Some of the best fishing trips are spur of the moment, unplanned adventures. 

Such was the case last Saturday as four of us, from our fly fishing club, joined up for an impromptu journey to the San Marcos river. 

A blustery, mid-afternoon thunderstorm threatened our fishing, but only sprinkled some welcomed raindrops. 
A hot and windy July day, turned cool and calm, perfect for a float down the river.

Bright and beautiful sunfish were plentiful, but the bigger bass were playing hide and seek with us. Not until just before sunset did they come out to play. However, it was worth the wait to see them dash and crash into poppers presented into the swift current at the base of the high banks.

A shining half moon waved farewell as we shifted our gear from truck to truck and bade farewell to another memorable river trip.

Let's go fishing


----------



## jblrail (Mar 31, 2005)

*Thanks to FlyfishingMike*

Mike thanks for all the photos.
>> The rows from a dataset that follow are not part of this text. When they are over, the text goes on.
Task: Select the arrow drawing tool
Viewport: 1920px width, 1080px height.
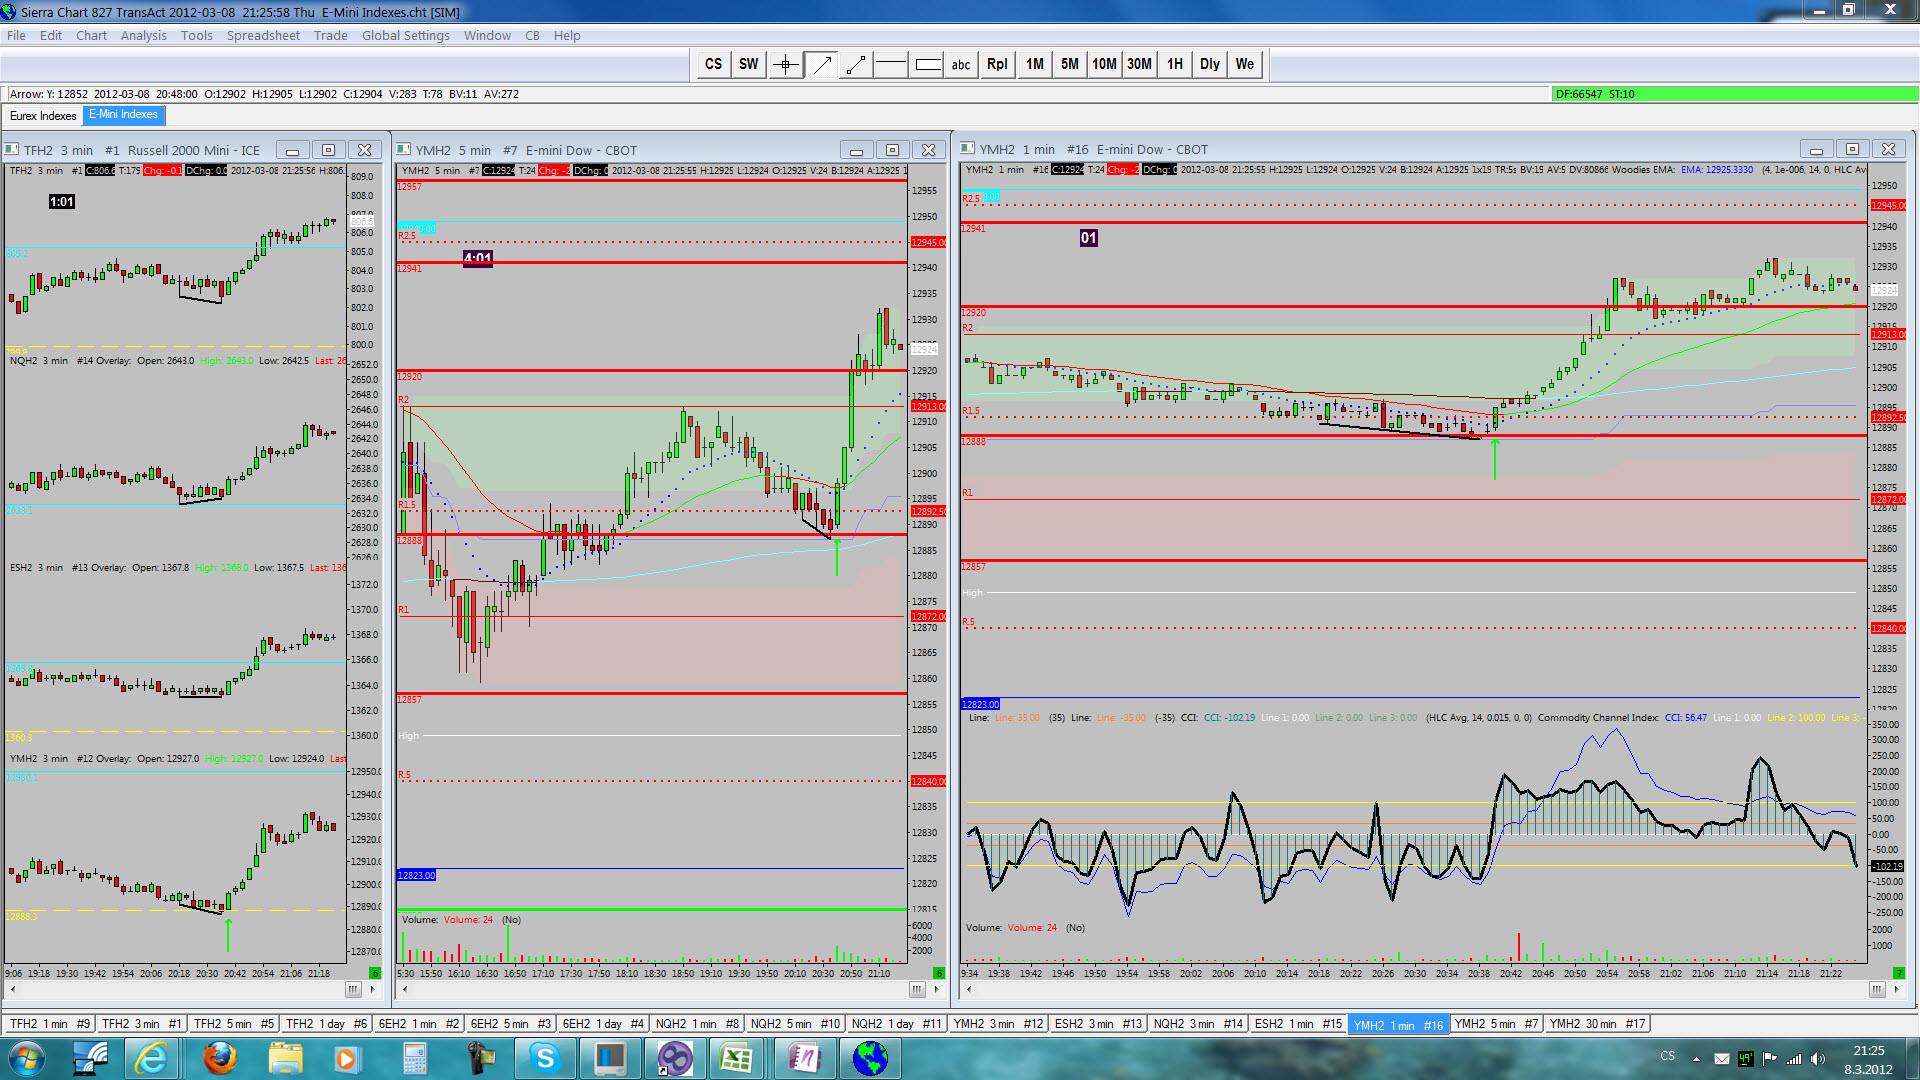Action: (x=822, y=65)
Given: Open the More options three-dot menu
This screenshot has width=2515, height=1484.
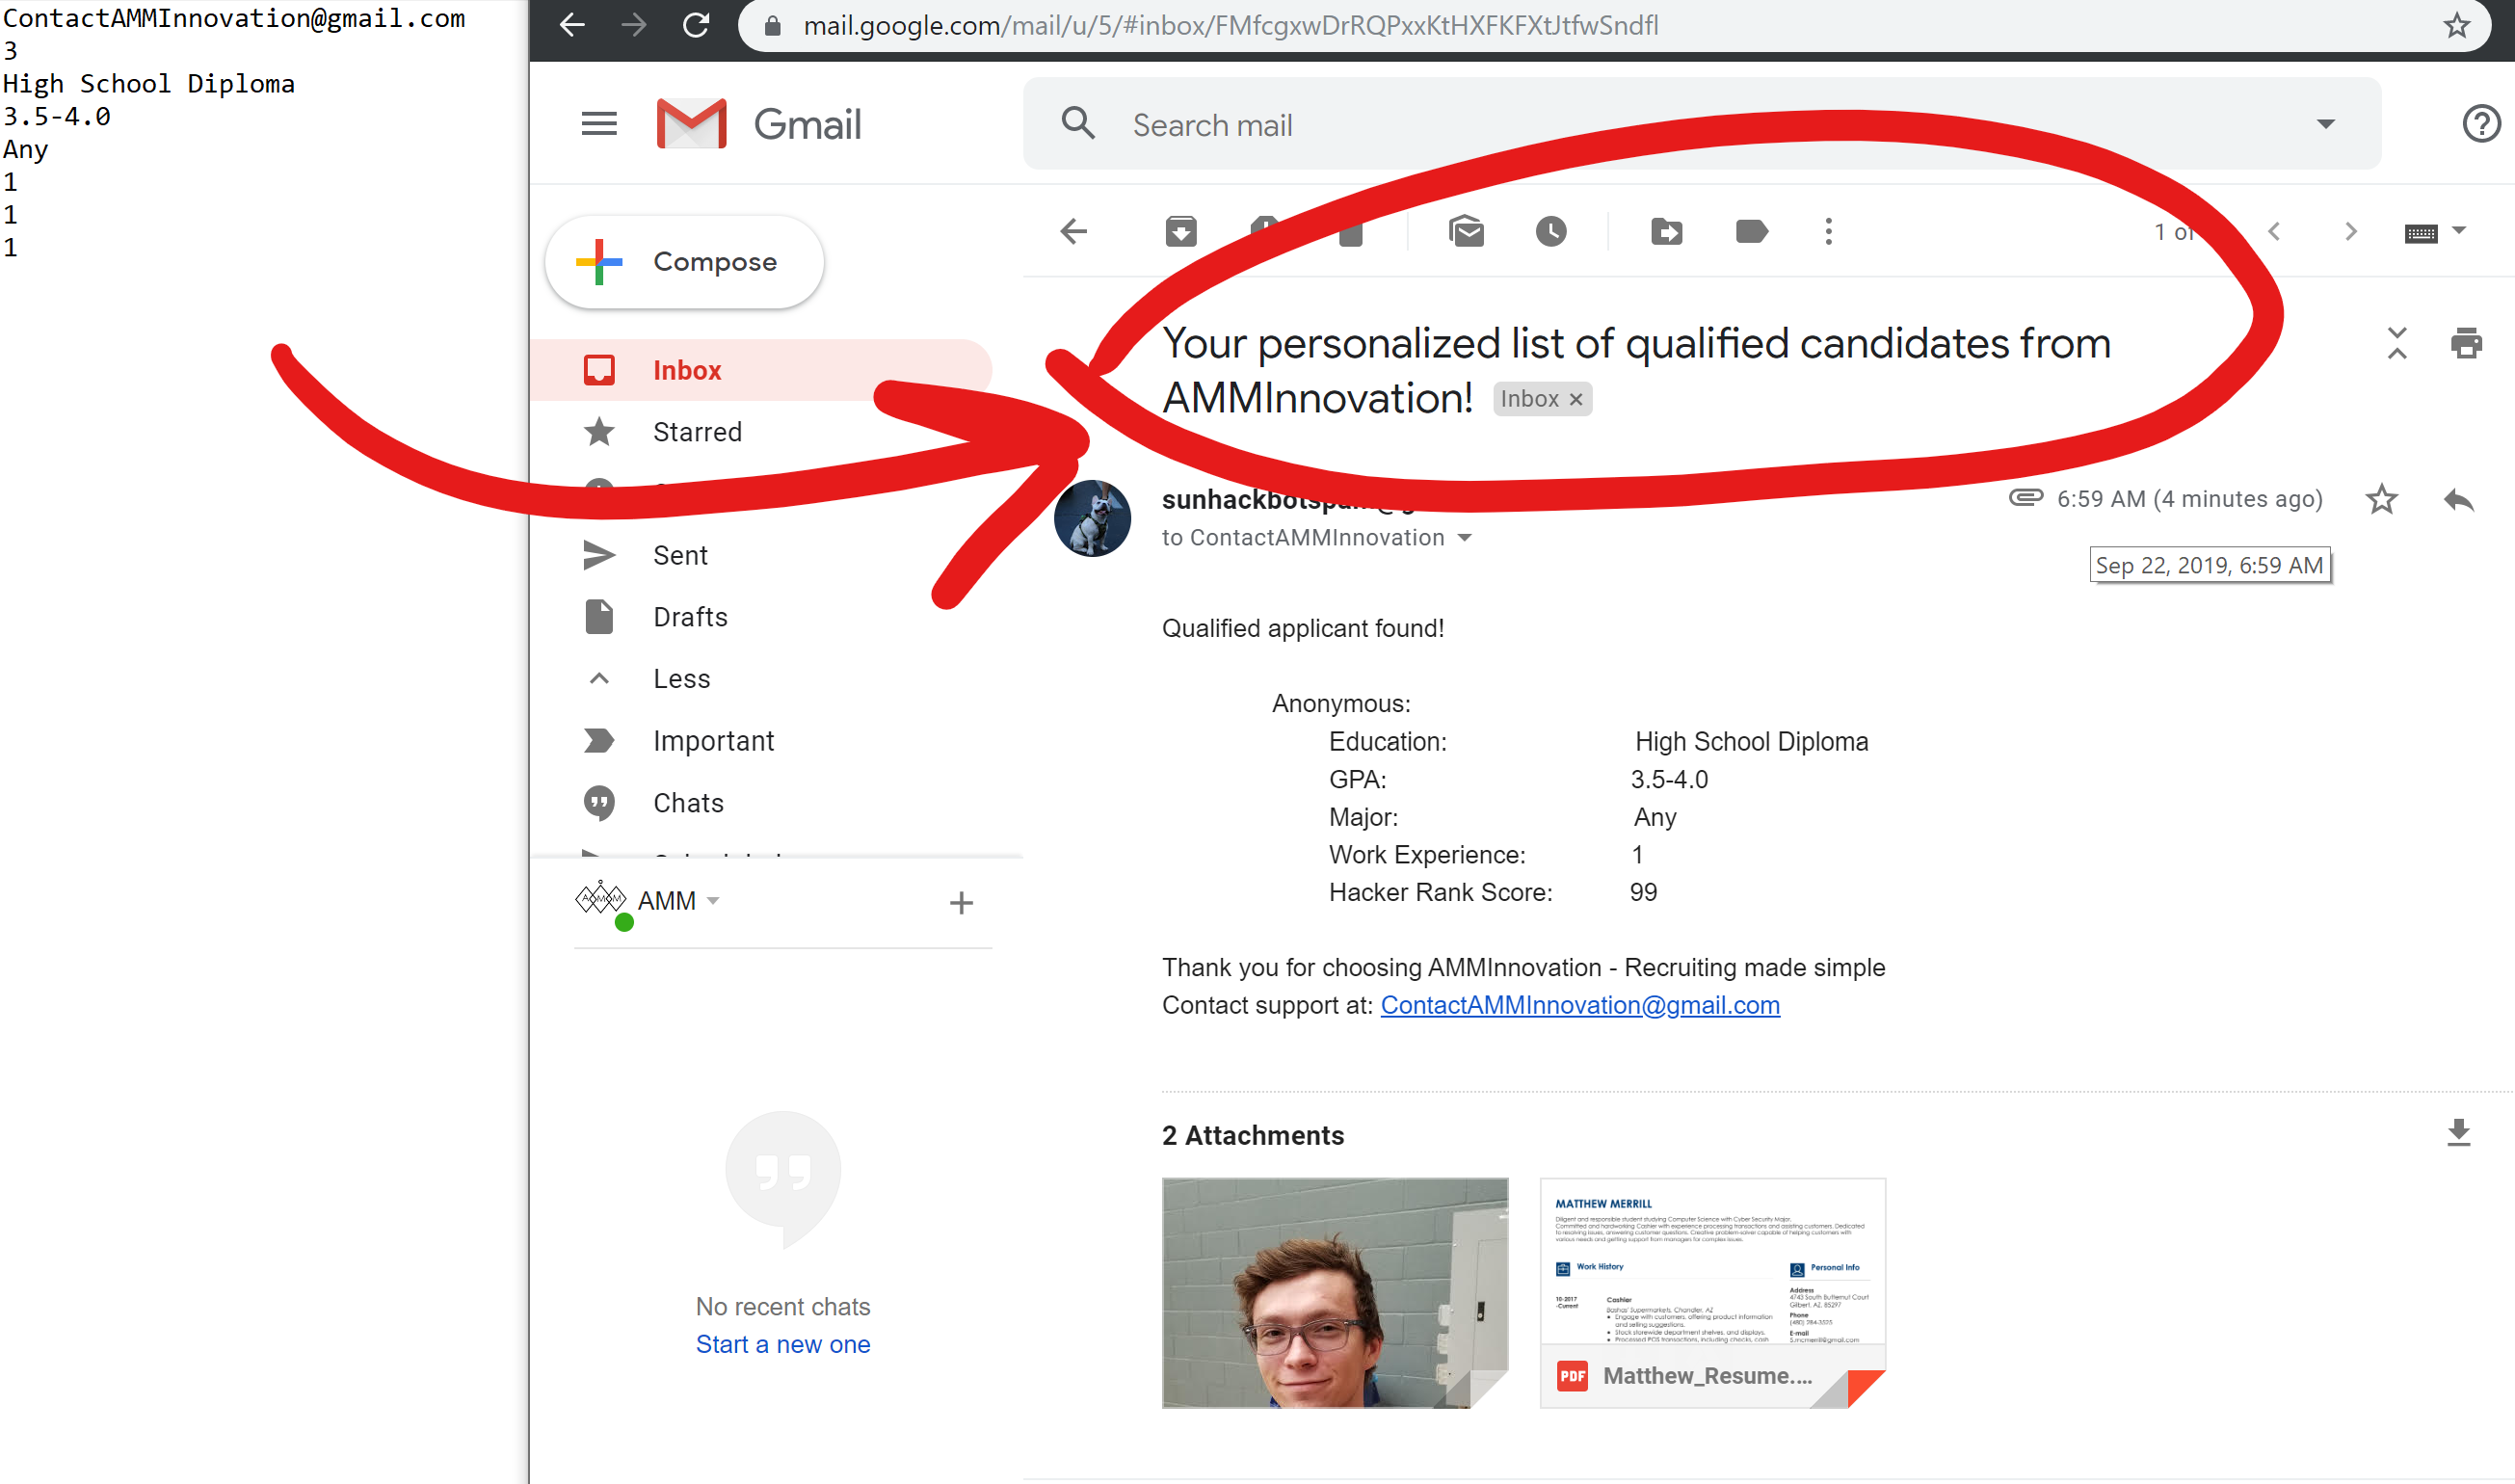Looking at the screenshot, I should [x=1829, y=232].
Over a period of time it rekindled the fire and tomorrow I make my first trip with my flyrod in maybe 8-10 years. I was looking for Accardo bugs but since they aren't readily available I decided to make my own. No pics at this time but they are 2 different lengths of a 1/4 in dowel, each painted in white acrylic but with a different hook setup in each. I used a piece of unraveled white nylon cord on each to cover the hook, painted on a set of eyes, and test floated them in the sink. Actually, they setup fine and the rubber band legs, actually moved when I pulled the bug. These are not examples of polished construction nor do I have a clue what will happen tomorrow but I wanted to thank you for the photos and well-crafted script that always accompany your photos. Serendipity, indeed.


----------